- PROBLEM TO WORK ON:
Lines of the listing below that contain the string "toolbar" are to be returned.

────────────────

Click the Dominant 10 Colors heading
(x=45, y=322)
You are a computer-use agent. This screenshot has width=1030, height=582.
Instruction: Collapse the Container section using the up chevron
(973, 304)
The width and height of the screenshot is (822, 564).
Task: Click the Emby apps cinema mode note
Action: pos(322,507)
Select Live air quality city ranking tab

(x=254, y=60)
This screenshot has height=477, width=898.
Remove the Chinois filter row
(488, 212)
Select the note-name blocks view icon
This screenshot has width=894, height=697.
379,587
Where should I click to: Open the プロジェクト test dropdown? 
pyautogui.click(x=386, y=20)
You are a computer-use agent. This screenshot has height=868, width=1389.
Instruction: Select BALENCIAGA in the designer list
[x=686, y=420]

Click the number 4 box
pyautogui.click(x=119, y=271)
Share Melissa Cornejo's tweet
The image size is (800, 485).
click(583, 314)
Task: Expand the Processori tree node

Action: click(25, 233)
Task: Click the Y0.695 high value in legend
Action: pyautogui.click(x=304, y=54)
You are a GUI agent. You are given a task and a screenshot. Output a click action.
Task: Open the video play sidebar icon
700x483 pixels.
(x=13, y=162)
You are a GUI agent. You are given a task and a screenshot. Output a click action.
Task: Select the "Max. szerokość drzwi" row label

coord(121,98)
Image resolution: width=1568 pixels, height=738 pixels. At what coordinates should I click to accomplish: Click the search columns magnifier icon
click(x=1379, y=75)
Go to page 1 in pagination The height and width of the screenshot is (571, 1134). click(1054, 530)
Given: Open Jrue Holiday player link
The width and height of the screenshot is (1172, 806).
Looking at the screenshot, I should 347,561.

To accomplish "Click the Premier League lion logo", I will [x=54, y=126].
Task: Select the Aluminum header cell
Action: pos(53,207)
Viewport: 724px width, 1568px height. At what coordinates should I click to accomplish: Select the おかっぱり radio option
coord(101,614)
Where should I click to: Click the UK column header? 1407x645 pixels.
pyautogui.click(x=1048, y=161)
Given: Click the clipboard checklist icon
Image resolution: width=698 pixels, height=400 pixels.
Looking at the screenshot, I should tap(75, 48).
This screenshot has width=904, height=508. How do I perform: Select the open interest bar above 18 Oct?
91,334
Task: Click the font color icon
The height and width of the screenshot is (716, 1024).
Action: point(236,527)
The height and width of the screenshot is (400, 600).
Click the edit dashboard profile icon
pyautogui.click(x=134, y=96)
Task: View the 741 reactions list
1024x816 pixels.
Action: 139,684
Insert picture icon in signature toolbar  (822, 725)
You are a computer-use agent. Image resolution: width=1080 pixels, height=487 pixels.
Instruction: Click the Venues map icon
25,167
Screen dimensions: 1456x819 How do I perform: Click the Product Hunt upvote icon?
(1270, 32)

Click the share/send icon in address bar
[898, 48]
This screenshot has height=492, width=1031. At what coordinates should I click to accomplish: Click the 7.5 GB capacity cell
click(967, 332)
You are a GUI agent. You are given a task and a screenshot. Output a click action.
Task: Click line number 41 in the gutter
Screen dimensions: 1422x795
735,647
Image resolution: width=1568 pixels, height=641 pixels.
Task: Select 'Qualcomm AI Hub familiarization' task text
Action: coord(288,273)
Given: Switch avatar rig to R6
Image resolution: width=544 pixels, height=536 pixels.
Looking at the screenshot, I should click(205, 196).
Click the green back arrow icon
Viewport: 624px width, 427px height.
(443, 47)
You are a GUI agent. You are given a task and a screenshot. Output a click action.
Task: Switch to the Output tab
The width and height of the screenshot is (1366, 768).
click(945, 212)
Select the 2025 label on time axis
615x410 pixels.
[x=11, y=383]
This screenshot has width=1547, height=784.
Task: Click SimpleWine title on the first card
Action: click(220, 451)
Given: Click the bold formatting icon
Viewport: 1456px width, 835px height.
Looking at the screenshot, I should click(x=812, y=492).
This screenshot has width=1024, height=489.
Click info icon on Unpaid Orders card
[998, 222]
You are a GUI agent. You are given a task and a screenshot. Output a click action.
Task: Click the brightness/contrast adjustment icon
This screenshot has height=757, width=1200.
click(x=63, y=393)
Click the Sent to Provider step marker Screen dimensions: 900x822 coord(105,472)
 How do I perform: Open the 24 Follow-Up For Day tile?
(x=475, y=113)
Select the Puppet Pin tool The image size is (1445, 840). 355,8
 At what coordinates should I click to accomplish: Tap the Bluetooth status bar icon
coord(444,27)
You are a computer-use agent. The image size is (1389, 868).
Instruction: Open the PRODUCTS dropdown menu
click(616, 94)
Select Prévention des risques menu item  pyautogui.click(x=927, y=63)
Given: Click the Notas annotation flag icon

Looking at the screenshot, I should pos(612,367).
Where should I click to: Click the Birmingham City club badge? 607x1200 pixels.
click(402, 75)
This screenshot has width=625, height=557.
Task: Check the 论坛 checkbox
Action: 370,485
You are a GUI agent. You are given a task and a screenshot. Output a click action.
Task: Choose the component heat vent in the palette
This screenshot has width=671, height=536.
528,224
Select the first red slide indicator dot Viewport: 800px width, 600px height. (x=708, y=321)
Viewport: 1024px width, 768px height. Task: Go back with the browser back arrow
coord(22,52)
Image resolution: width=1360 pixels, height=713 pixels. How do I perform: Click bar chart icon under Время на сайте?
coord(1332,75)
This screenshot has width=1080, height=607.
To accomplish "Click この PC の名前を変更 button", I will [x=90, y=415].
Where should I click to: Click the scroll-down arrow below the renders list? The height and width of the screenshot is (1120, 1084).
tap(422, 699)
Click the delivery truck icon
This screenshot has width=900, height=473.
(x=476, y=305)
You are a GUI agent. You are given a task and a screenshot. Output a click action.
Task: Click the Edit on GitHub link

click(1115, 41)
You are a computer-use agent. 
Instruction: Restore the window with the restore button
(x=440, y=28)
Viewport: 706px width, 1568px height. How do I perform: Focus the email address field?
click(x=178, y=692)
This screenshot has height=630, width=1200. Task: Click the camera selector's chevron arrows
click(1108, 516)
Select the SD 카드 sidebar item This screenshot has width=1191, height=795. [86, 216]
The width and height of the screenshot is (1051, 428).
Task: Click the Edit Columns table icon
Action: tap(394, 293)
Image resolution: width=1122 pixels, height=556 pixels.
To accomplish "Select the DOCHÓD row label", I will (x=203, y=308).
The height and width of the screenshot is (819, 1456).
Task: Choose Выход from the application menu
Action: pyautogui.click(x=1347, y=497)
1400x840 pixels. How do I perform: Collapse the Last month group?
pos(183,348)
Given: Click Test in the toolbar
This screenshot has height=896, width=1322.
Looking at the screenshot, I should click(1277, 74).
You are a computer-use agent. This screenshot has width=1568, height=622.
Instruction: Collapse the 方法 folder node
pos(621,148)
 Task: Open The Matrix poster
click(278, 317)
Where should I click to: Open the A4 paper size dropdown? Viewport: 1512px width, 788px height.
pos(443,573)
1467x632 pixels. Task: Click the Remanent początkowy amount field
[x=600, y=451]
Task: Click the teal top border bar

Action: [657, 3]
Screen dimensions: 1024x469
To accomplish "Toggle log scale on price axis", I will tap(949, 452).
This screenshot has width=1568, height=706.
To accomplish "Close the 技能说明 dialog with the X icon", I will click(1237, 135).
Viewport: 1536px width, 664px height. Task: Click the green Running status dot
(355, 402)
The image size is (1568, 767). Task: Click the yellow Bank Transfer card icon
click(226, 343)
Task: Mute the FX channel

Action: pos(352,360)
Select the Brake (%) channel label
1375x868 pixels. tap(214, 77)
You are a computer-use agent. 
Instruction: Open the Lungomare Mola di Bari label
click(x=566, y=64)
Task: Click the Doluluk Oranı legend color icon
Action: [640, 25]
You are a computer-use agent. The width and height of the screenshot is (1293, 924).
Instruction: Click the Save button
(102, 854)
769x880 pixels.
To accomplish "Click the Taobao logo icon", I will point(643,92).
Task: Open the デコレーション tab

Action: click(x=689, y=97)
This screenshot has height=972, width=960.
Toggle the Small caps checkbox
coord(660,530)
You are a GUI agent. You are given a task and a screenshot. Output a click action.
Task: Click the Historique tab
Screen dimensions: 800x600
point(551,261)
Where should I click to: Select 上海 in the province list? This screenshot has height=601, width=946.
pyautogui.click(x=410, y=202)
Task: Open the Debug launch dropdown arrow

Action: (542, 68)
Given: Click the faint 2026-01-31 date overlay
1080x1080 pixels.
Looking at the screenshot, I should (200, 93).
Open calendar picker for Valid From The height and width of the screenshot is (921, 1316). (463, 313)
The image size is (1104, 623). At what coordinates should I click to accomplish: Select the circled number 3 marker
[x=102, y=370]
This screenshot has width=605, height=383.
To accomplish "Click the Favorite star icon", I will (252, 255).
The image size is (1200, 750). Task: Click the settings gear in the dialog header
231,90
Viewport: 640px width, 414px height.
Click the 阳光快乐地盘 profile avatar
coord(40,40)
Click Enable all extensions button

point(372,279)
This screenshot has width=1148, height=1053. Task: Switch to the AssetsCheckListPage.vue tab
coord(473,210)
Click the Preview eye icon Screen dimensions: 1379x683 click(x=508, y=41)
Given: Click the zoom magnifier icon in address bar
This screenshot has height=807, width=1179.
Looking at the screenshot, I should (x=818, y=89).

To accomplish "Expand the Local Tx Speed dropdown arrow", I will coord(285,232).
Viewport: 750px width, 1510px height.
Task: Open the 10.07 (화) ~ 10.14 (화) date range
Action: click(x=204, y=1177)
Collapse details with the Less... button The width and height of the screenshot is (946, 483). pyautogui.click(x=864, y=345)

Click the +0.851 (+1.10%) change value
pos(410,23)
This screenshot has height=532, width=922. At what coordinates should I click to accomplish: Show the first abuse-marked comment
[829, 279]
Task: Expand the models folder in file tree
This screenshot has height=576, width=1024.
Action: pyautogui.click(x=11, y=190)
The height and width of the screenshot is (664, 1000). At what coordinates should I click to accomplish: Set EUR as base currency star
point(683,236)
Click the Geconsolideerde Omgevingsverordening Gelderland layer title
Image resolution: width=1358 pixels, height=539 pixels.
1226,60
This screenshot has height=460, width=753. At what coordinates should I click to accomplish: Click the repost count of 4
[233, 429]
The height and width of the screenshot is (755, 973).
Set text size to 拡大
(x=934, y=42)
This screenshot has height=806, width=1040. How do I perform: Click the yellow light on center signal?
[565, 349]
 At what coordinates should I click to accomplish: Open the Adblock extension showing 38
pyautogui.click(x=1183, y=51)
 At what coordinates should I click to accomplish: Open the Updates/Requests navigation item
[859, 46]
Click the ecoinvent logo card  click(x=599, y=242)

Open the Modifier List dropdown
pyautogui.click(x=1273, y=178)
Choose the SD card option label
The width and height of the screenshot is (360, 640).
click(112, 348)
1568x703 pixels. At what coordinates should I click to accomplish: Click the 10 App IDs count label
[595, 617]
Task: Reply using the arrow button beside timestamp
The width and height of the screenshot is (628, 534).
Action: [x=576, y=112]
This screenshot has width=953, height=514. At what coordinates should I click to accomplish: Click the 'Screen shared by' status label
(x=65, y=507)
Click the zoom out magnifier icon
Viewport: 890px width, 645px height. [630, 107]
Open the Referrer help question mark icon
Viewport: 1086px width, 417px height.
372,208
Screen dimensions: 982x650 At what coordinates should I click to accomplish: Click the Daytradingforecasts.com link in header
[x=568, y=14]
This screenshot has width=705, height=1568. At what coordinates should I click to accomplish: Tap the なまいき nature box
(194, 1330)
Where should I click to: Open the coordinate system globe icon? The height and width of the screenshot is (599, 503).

────────────────

- EXPECTED ANSWER:
Insert picture icon in signature toolbar  (822, 725)
Given: Click Test in the toolbar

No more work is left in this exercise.